CODEWITHSUNDEEP
javascriptregexnode.jsv8
Trindaz
Trindaz

Reputation: 17879

Javascript: How to get multiple matches in RegEx .exec results

When I run

/(a)/g.exec('a a a ').length

I get 

2

but I thought it should return

3

because there are 3 as in the string, not 2!

Why is that?

I want to be able to search for all occurances of a string in RegEx and iterate over them.

FWIW: I'm using node.js

Upvotes: 40

Views: 54555

Answers (13)

David Alsh
David Alsh

Reputation: 7677

Here's another solution:

let inputa = `"a" 'b' "c"`
let inputb = `"d" 'e' "f"`
let rx = /["'](.*?)["']/g

function *execAll(expr, input) { 
    while(true) {
        const current = expr.exec(input)
        if (!current) {
            break
        }
        yield current
    }
}

for (const current of execAll(rx, inputa)) {
  console.log(current)
}

console.log(Array.from(execAll(rx, inputb)))

Upvotes: 0

Julien Perrenoud
Julien Perrenoud

Reputation: 1591

Expanding on @ajaykools's answer, you can just paste the following into a RegExpExtensions.ts file

declare global {
  interface RegExp {
    execAll(string: string): RegExpExecArray[];
  }
}

RegExp.prototype.execAll = function (
  this: RegExp,
  string: string,
): RegExpExecArray[] {
  const results: RegExpExecArray[] = [];
  let result: RegExpExecArray | null;
  const regex = new RegExp(this, "g");
  while ((result = regex.exec(string))) {
    results.push(result);
  }
  return results;
};

export {};

Then you only need to add import "[...]/RegExpExtensions" once atop your index.ts and then you should be able to just do the following anywhere in your code:

const matches = /pattern/.execAll("some string")

Upvotes: 0

ajaykools
ajaykools

Reputation: 685

while loop can help you

x = 'a a a a';
y = new RegExp(/a/g);
while(null != (z=y.exec(x))) {
   console.log(z);     // output: object
   console.log(z[0]);  // ouput: "a"
}

If you add counter then you get length of it.

x = 'a a a a';
counter = 0;
y = new RegExp(/a/g);
while(null != (z=y.exec(x))) {
   console.log(z);     // output: object
   console.log(z[0]);  // output: "a"
   counter++;
}
console.log(counter);  // output: 4

This is quite safe, even if it doesn't find any matching then it just exits and counter will be 0

Main intention is to tell how RegExp can be used to loop and get all values from string of same matched RegExp

Upvotes: 28

daleyjem
daleyjem

Reputation: 2674

Spread <string>.matchAll() into an Array

If you want to use a regular expression to match (with capture groups) as an array, and chain Array methods on, all you have to do is spread (...) <string>.matchAll() into a []:

const mapped = [...'a b c'.matchAll(/(?<letter>[abc])/g)]
console.log(mapped)
// Outputs: (3) [Array(2), Array(2), Array(2)]

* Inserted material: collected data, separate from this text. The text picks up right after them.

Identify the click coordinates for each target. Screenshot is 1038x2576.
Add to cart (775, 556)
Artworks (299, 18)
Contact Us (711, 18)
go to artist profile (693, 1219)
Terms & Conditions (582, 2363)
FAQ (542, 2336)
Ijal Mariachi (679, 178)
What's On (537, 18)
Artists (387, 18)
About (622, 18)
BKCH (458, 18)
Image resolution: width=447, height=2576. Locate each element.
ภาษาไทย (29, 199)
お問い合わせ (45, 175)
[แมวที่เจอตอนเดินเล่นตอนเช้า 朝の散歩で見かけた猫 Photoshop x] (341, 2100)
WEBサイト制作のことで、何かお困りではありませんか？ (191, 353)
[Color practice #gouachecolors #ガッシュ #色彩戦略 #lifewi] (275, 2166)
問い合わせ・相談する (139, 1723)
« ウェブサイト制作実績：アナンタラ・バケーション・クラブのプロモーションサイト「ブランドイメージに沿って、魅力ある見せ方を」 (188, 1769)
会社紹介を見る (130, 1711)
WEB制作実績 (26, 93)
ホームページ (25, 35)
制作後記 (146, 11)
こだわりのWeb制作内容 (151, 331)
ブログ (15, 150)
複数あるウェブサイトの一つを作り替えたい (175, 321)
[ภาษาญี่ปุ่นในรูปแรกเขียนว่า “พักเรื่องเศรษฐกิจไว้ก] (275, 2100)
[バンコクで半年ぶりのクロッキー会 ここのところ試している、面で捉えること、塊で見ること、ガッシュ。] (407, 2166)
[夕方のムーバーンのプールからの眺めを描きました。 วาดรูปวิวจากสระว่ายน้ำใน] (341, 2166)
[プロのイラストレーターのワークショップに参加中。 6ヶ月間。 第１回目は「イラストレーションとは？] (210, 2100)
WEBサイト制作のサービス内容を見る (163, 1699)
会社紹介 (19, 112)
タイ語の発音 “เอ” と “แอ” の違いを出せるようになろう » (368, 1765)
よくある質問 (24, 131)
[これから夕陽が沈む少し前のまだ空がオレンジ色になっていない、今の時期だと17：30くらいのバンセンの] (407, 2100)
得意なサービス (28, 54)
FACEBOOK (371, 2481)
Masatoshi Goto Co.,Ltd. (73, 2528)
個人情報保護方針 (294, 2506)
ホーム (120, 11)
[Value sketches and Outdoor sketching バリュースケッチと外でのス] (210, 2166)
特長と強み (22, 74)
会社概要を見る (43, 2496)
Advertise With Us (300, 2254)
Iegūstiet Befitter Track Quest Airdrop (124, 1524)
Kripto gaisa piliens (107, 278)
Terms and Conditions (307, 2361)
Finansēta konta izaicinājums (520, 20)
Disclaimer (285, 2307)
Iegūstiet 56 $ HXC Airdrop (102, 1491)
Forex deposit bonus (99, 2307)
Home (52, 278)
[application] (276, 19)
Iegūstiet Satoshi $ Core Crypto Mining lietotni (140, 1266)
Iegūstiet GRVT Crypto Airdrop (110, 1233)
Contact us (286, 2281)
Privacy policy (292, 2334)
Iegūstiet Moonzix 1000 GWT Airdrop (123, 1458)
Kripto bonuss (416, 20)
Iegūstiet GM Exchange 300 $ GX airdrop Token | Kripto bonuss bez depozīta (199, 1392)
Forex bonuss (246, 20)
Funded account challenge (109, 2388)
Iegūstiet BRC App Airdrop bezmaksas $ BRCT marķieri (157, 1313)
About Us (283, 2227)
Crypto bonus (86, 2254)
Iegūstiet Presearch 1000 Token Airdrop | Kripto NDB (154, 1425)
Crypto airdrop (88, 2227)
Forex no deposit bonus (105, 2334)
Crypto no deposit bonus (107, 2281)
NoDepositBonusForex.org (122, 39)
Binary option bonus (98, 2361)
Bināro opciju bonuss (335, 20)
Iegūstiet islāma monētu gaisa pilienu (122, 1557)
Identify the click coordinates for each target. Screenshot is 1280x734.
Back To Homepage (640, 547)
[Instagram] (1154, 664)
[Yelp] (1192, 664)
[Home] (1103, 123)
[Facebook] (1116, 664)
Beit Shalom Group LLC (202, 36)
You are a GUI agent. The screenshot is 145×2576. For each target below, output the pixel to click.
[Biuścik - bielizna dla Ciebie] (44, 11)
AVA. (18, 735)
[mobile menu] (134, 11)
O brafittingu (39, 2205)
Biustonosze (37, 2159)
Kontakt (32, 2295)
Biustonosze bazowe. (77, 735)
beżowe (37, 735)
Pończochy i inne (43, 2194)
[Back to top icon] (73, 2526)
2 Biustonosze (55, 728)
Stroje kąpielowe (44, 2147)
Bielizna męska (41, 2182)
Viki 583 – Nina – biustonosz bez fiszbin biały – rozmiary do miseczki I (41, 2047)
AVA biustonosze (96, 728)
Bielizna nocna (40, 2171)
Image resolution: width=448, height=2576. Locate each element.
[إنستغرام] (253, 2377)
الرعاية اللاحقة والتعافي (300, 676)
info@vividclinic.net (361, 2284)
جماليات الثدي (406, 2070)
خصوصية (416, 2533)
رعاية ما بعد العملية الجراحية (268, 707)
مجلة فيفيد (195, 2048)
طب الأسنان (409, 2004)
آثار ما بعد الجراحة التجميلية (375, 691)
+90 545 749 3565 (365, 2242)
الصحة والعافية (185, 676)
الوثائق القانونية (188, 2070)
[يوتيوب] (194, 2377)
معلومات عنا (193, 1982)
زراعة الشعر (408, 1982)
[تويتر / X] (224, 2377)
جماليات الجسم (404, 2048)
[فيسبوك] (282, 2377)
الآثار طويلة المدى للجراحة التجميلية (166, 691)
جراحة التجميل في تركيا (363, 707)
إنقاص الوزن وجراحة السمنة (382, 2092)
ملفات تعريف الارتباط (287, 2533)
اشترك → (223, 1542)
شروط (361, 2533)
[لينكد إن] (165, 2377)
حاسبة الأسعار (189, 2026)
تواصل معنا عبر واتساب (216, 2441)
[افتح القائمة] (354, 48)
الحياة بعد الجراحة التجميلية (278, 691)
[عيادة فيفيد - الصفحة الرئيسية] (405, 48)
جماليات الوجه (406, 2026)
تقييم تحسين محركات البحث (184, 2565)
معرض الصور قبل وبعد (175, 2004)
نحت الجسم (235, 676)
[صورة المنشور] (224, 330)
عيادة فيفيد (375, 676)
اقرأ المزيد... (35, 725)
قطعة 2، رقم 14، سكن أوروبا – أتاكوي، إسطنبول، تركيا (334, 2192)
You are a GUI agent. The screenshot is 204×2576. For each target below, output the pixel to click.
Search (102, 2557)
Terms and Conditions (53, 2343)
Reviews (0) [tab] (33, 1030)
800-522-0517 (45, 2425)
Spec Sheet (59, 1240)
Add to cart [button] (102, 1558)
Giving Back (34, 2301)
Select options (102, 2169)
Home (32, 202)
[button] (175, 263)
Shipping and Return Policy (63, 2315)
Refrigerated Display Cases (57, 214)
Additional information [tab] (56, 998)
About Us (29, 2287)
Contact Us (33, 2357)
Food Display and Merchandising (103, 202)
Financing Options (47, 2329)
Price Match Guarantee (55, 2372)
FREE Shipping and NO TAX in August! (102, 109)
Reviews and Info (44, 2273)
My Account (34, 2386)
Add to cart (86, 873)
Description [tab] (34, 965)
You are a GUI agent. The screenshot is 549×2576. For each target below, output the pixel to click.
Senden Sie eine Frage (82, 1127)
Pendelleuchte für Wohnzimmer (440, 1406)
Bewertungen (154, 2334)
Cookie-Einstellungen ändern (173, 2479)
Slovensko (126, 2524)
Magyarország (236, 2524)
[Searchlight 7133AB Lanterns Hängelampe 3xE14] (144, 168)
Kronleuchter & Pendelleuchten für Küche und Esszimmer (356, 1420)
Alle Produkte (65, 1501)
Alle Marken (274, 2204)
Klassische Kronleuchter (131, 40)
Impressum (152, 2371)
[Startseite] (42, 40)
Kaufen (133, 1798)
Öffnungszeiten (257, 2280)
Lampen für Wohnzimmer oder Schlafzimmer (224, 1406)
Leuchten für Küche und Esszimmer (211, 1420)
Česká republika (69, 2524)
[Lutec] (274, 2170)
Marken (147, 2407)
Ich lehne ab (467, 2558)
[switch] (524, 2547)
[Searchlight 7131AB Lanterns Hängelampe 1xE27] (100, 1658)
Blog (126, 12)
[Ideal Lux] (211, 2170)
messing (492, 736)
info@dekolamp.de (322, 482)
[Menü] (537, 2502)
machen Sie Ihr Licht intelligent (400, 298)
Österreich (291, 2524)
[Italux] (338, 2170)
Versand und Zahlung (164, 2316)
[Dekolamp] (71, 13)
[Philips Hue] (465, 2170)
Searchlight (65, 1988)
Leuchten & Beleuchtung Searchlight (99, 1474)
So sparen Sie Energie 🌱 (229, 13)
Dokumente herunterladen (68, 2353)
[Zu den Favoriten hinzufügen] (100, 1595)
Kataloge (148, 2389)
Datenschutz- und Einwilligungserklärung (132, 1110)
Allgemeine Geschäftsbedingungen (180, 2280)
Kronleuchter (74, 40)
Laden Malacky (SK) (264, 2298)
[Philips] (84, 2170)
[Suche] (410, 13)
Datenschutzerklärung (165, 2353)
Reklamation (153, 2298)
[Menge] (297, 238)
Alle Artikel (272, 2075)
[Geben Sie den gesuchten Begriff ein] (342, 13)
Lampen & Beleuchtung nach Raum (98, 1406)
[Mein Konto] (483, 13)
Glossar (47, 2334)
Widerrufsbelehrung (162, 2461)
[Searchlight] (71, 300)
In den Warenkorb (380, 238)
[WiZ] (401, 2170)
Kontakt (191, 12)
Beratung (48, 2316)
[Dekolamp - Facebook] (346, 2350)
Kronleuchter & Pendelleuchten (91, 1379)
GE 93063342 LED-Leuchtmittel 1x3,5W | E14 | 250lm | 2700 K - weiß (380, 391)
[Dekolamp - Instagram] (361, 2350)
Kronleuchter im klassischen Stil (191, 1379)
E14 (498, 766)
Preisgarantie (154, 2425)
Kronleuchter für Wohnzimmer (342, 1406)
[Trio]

Now I can do whatever on the destructured capture group(s):

const mapped = [...'a b c'.matchAll(/(?<letter>[abc])/g)]
const onlyAorC = mapped.filter(({groups:{letter}}) => ['a','c'].includes(letter))
console.log(onlyAorC)
// Outputs: (2) [Array(2), Array(2)]

Upvotes: 1

Daniel
Daniel

Reputation: 1

If you want to iterate throw a regex without using while you can use replace.

Example:

const foo = 'a a a';
foo.replace(/(a)/g, (...regex) => {
  // Do something forEach regex found
  console.log(regex);
});

Upvotes: 0

Etienne Martin
Etienne Martin

Reputation: 11619

Encapsulated into a utility function:

const regexExecAll = (str: string, regex: RegExp) => {
  let lastMatch: RegExpExecArray | null;
  const matches: RegExpExecArray[] = [];

  while ((lastMatch = regex.exec(str))) {
    matches.push(lastMatch);

    if (!regex.global) break;
  }

  return matches;
};

Usage:

const matches = regexExecAll("a a a", /(a)/g);

console.log(matches);

Output:

[
  [ 'a', 'a', index: 0, input: 'a a a', groups: undefined ],
  [ 'a', 'a', index: 2, input: 'a a a', groups: undefined ],
  [ 'a', 'a', index: 4, input: 'a a a', groups: undefined ]
]

Upvotes: 0

snnsnn
snnsnn

Reputation: 13698

There are several answers already but unnecessarily complicated. The identity check on the result is excessive because it is always either an array or null.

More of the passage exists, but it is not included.